The challenge for a Music Server/Player is to send a perfectly-timed square wave signal of the music’s digital file. But it is impossible to produce a perfect square wave because of the real-world presence of bandwidth limitations and noise interference. A perfect square wave would have infinite bandwidth so that the signal could be at its lowest value and at its highest value in the same instant when transitioning between a 0 and a 1.
In reality, bandwidth is limited and so there will be a rise time and a fall time.
There will also be some noise interference with the signal from a variety of sources, as always occurs in any electronic environment. Noise above the bitrate adds the wiggles shown in the graph below.
Noise below the bitrate will make the whole wave rise and fall.
The combined effect is illustrated below, and shows how timing errors are inevitable.
The challenge is to maximise bandwidth and minimise noise in order to minimise the distortion of the audio signal.
In an analog environment, electronic noise adds to the signal but does not necessarily change the sounds of reproduced voices and instruments because the noise is often heard as a separate sound. In digital, the combination of noise and bandwidth limitations will always produce some timing error, and this is not heard as noise, but is heard as changes to the reproduced sound of voices and instruments.
When someone claims that you can use any computer to do the music server task because it is just about 1s and 0s, they are completely right about the amplitude dimension, and completely wrong about the time dimension. While the music file tells the Music Server/Player the rate at which to play the file, the timing accuracy achieved varies with the quality of the design and implementation of the Music Server/Player and DAC. While digital audio makes the amplitude information very resilient, it also makes the timing information hyper-sensitive and hyper-critical to achieving a high-end audio result.
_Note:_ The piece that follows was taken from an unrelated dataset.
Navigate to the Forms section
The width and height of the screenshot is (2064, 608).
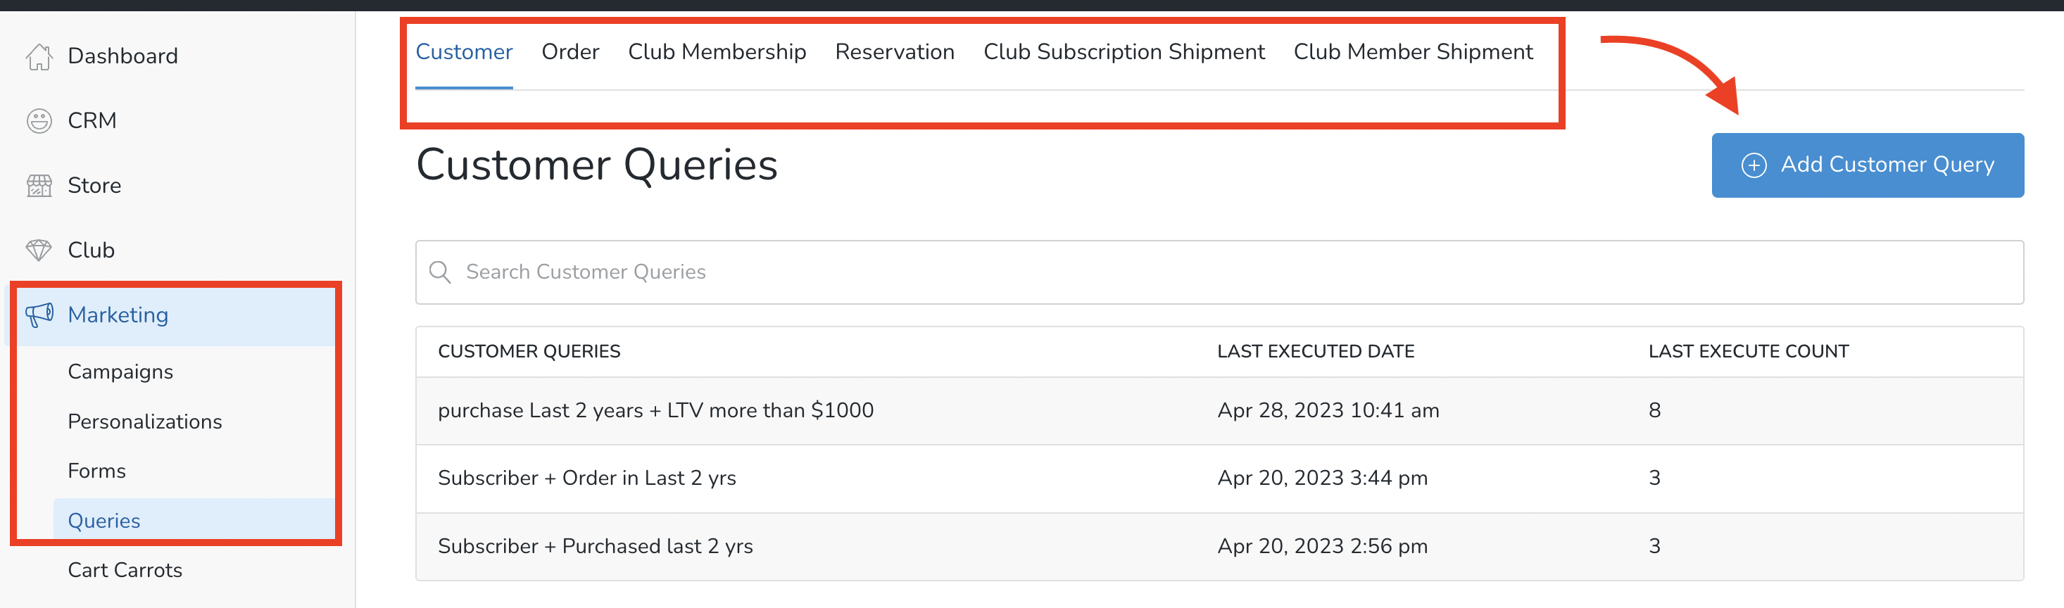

If only moderate fidelity is required, then the playback system can be rudimentary. The sound will be fairly clear and articulate, but the sounds of voices and instruments will be unnatural, and listener fatigue will set in quickly.
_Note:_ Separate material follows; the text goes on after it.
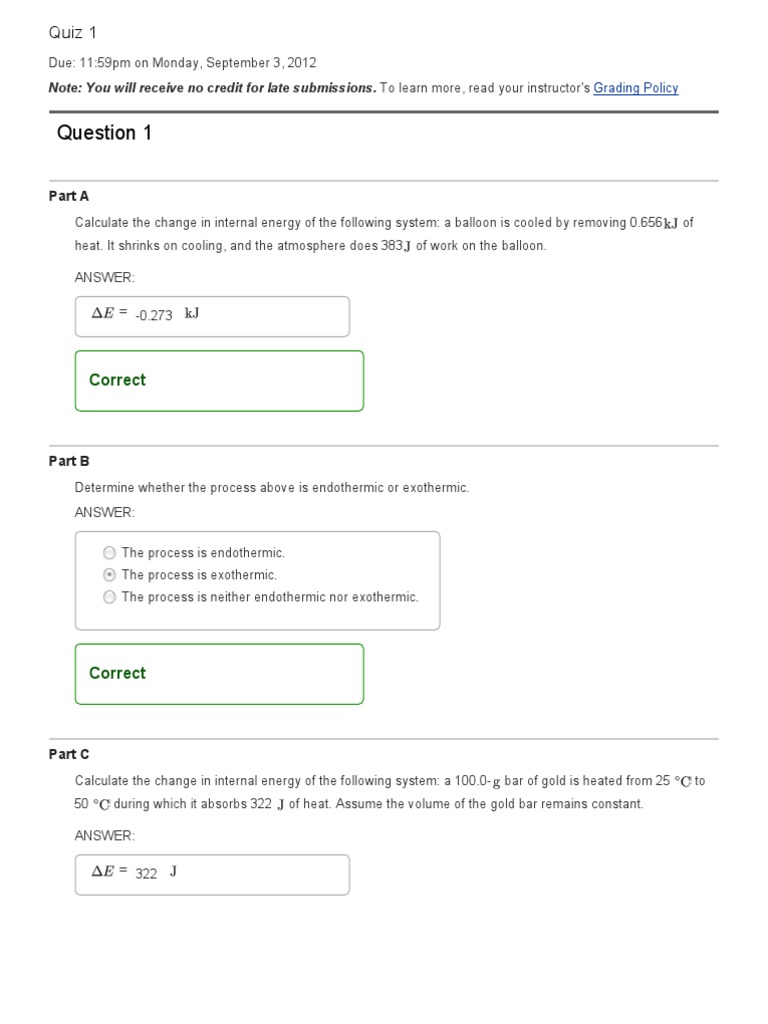
Task: Click the Part C heading
Action: pos(69,754)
Getting the timing right is not only very hard to do very well, but is impossible to do perfectly. Like everything else in audio, getting ever closer to perfection is a never-ending challenge. What is good enough for you is a personal choice, and not something that the science can determine for you.
People sometimes make the observation that despite its weaknesses analog audio degrades more ‘gracefully’ than digital. In the decades since the first terrible-sounding CDs and CD Players, digital audio recording engineers and digital audio equipment manufacturers have made some big improvements. This is not because digital audio theory has been changing. It is because we are learning and discovering how to reduce the problems in digital audio, and we are learning about making their impact on music more ‘graceful’.
There are several parallels in the audio industry. For example, in the early days of solid state amplification, the differences from the best tube amplifiers were stark, but over many years the sound of great amplifiers, tube and solid state, has converged. The same thing is happening in the source world. Digital sources and analog sources still sound quite different from each other, but the sound of the best examples continues to converge through advances in design.